Task statement: Gather each line in the entries below that contains the string "agent", and copy those lines out. Case counts.

━━━━━━━━

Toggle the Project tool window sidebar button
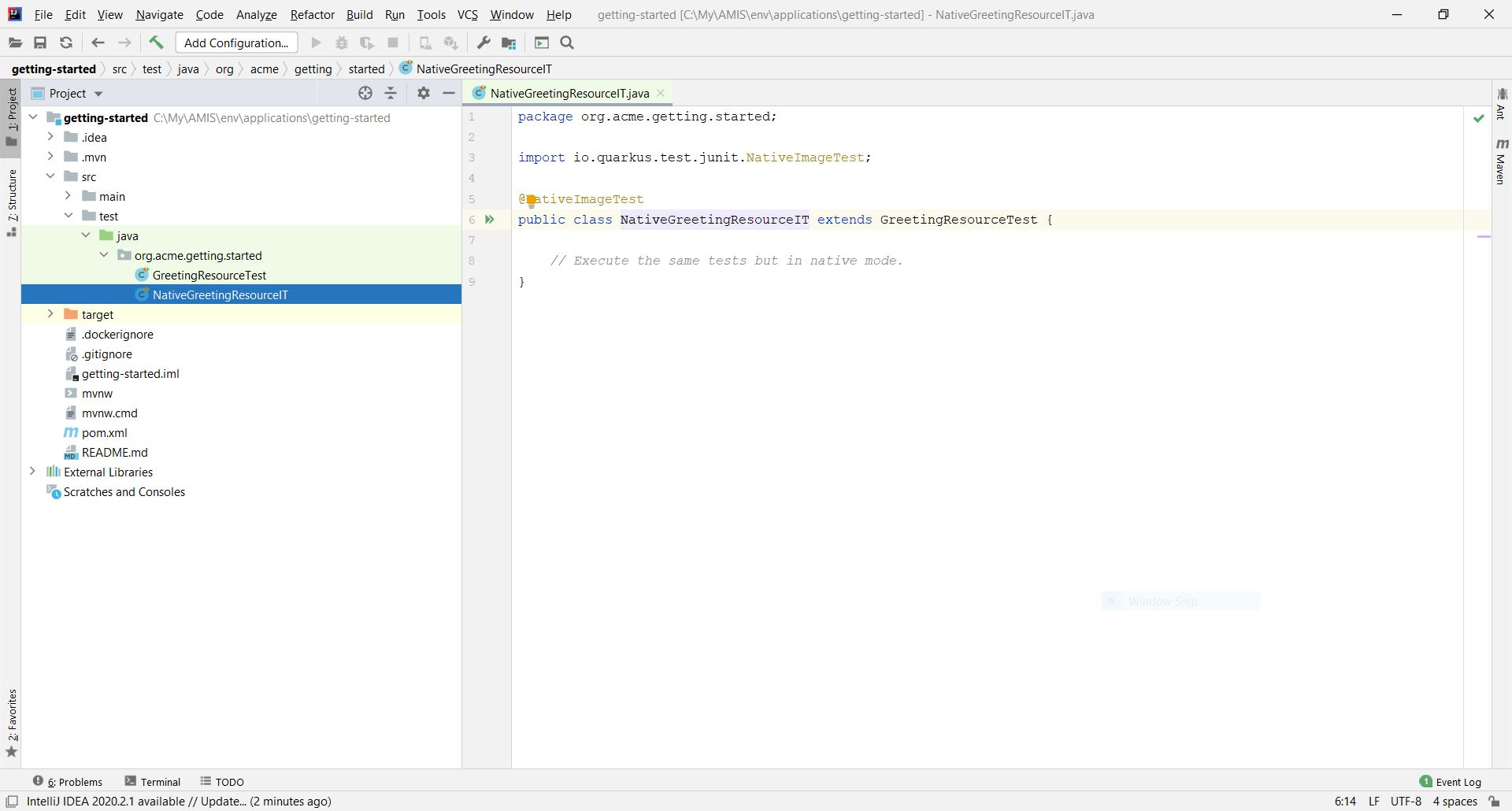This screenshot has height=811, width=1512. point(12,110)
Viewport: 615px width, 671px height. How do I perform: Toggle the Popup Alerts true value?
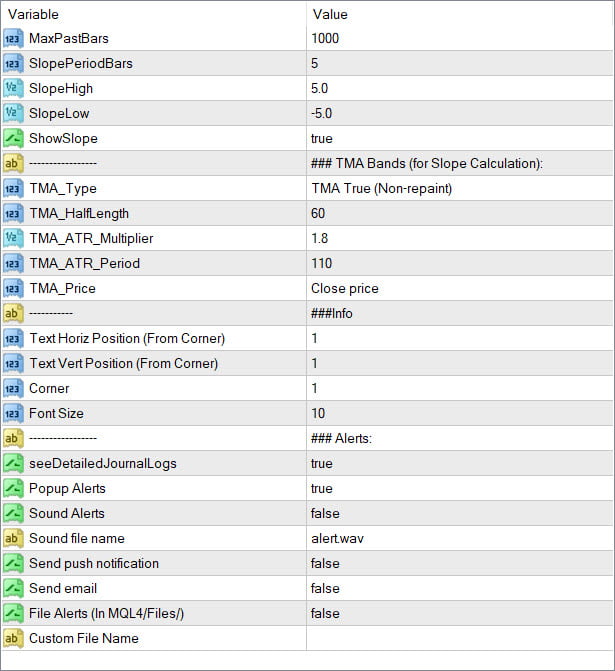(322, 489)
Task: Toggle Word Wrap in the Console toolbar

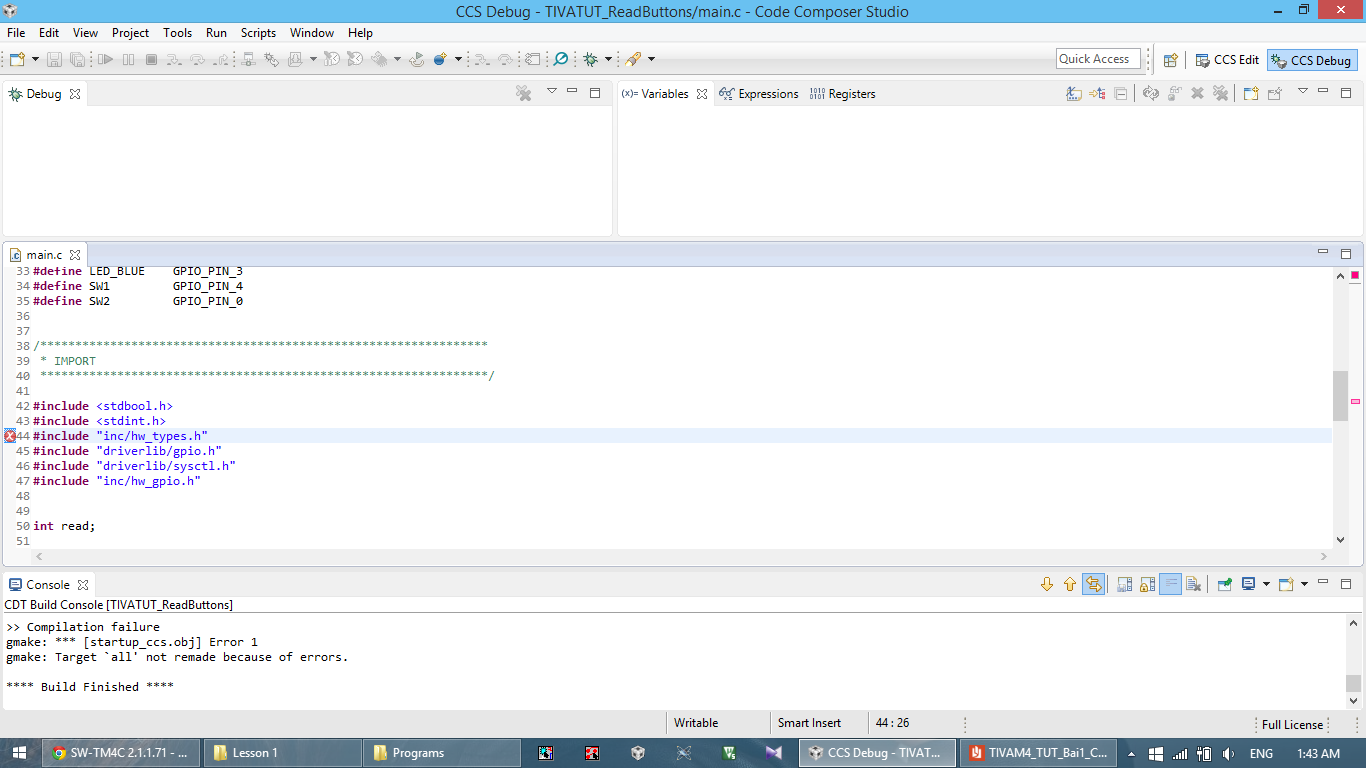Action: [1170, 585]
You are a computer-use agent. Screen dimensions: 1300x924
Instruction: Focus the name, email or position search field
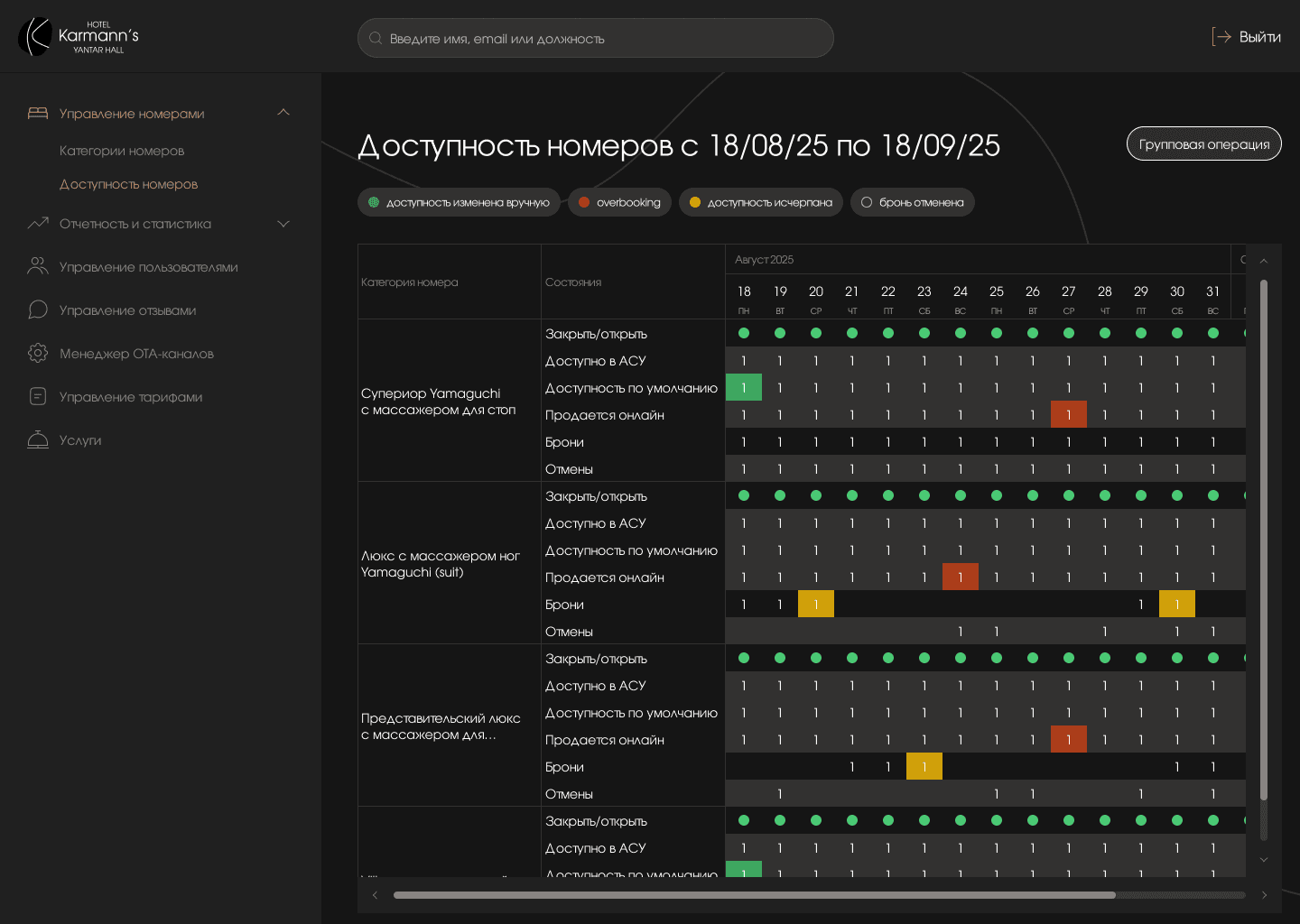[x=596, y=39]
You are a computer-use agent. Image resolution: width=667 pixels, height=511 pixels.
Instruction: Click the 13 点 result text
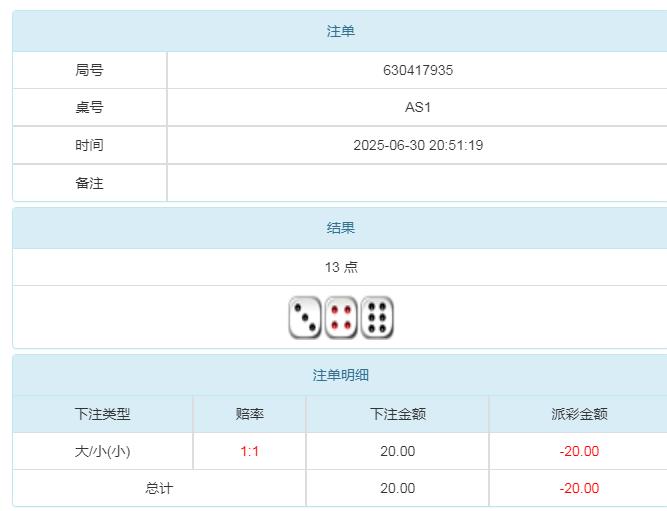click(341, 267)
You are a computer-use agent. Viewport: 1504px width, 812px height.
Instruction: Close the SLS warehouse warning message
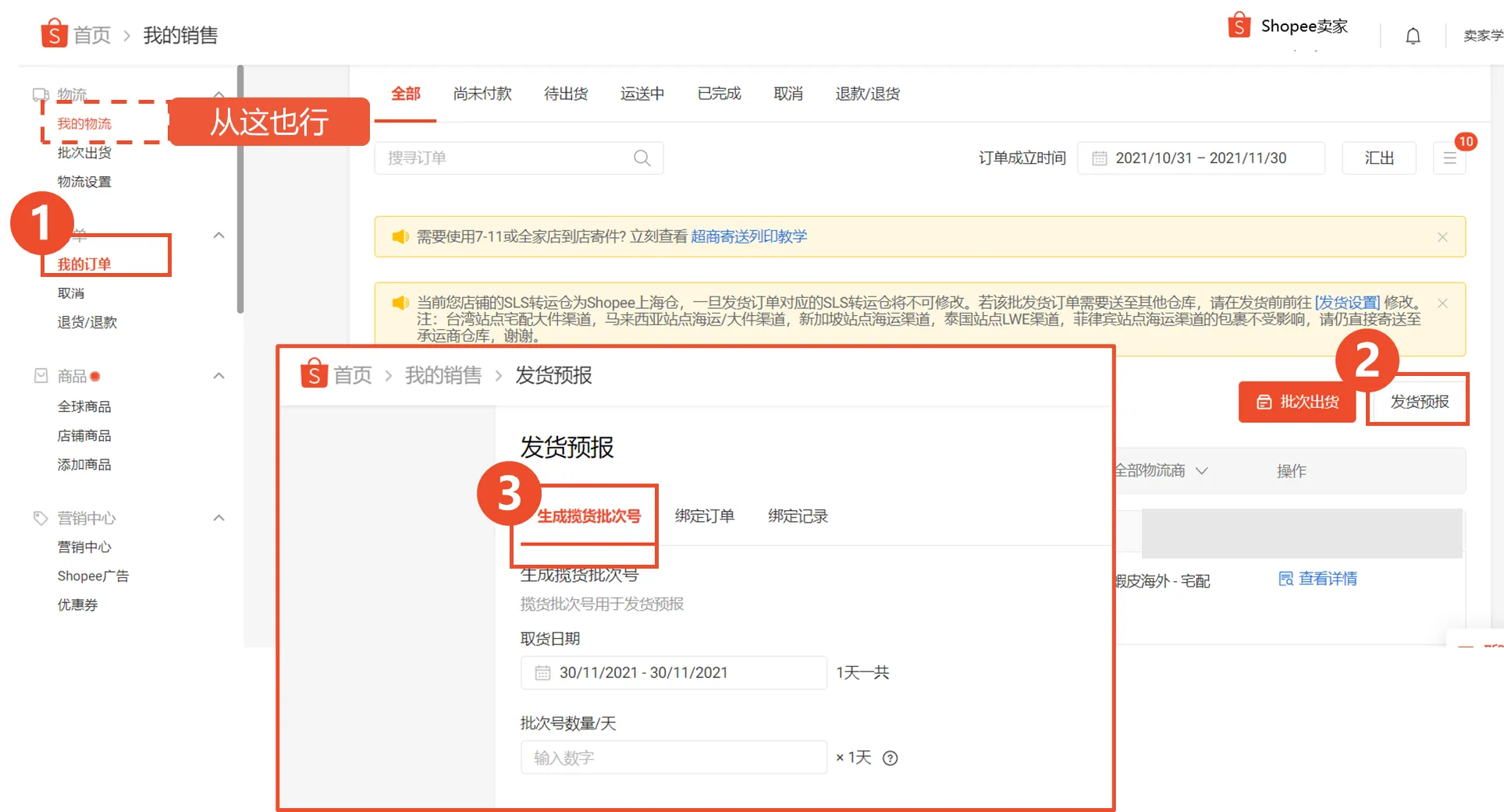pyautogui.click(x=1443, y=303)
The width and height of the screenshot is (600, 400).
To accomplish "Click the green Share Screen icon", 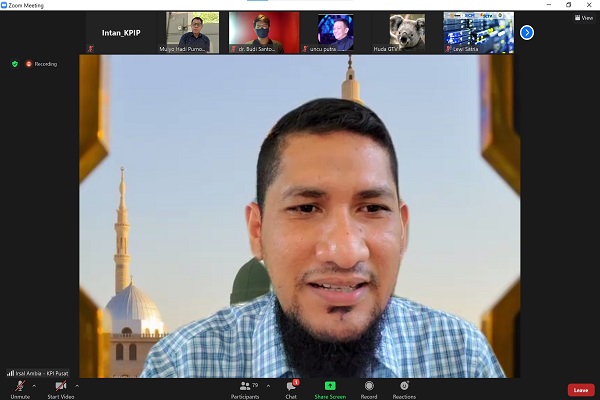I will pyautogui.click(x=330, y=386).
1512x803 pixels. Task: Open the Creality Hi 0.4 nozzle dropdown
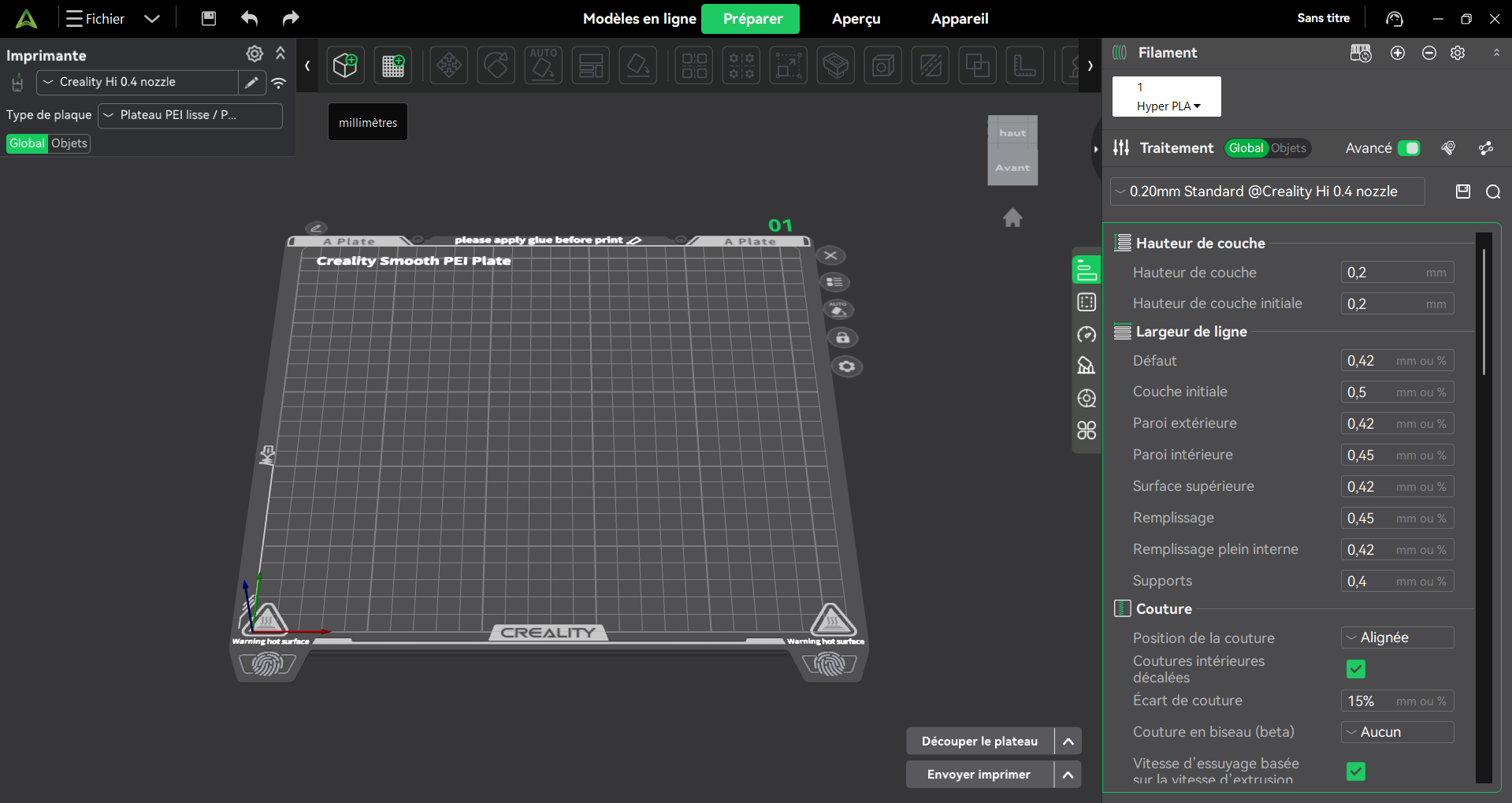point(137,82)
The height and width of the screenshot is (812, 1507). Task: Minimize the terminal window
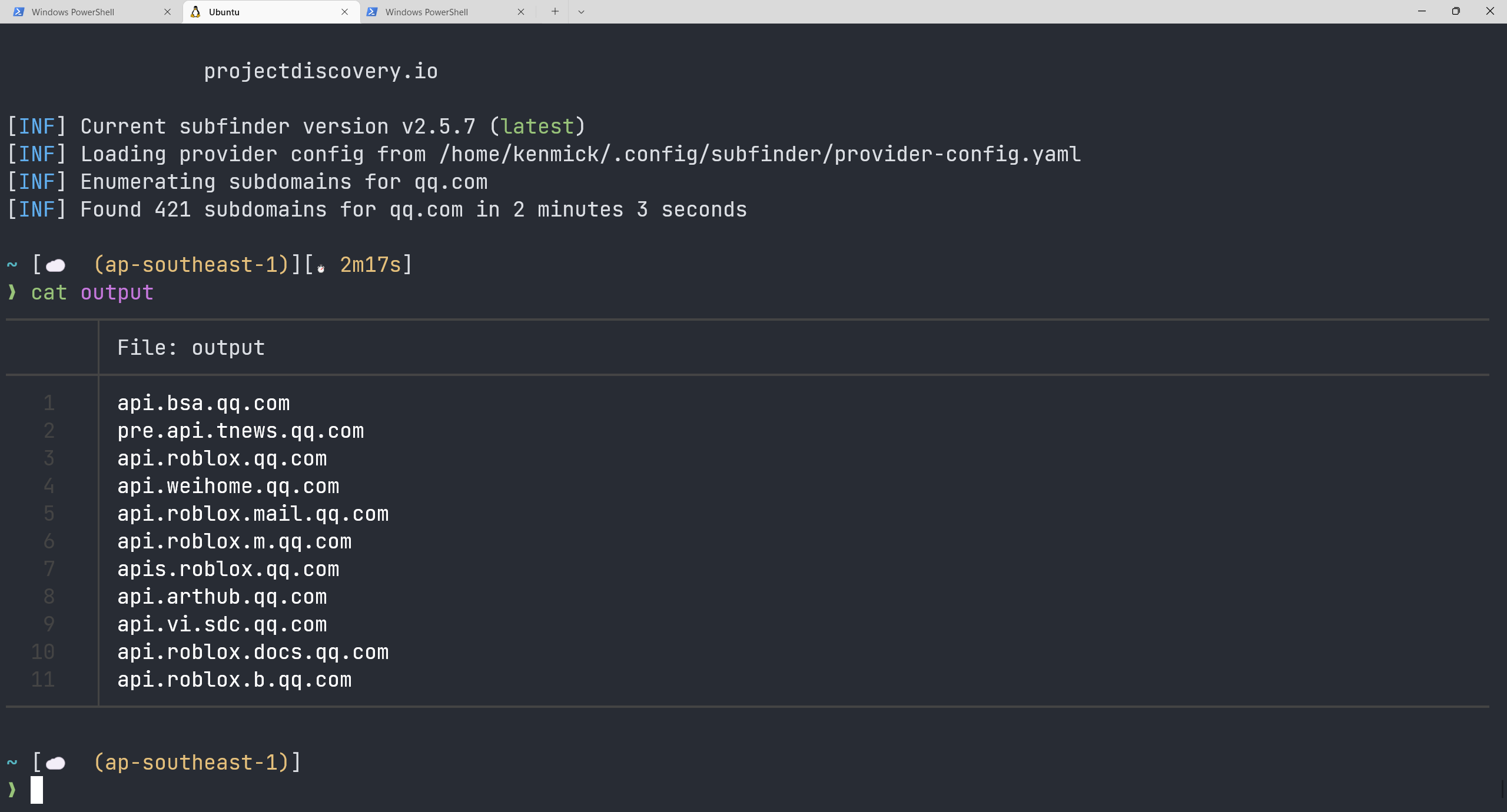pos(1422,11)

━━━━━━━━

Written answer:
You are a computer-use agent. Screen dimensions: 1300x924
You are a computer-use agent. Image resolution: width=667 pixels, height=511 pixels.
You are a computer-use agent. Viewport: 1504px width, 812px height.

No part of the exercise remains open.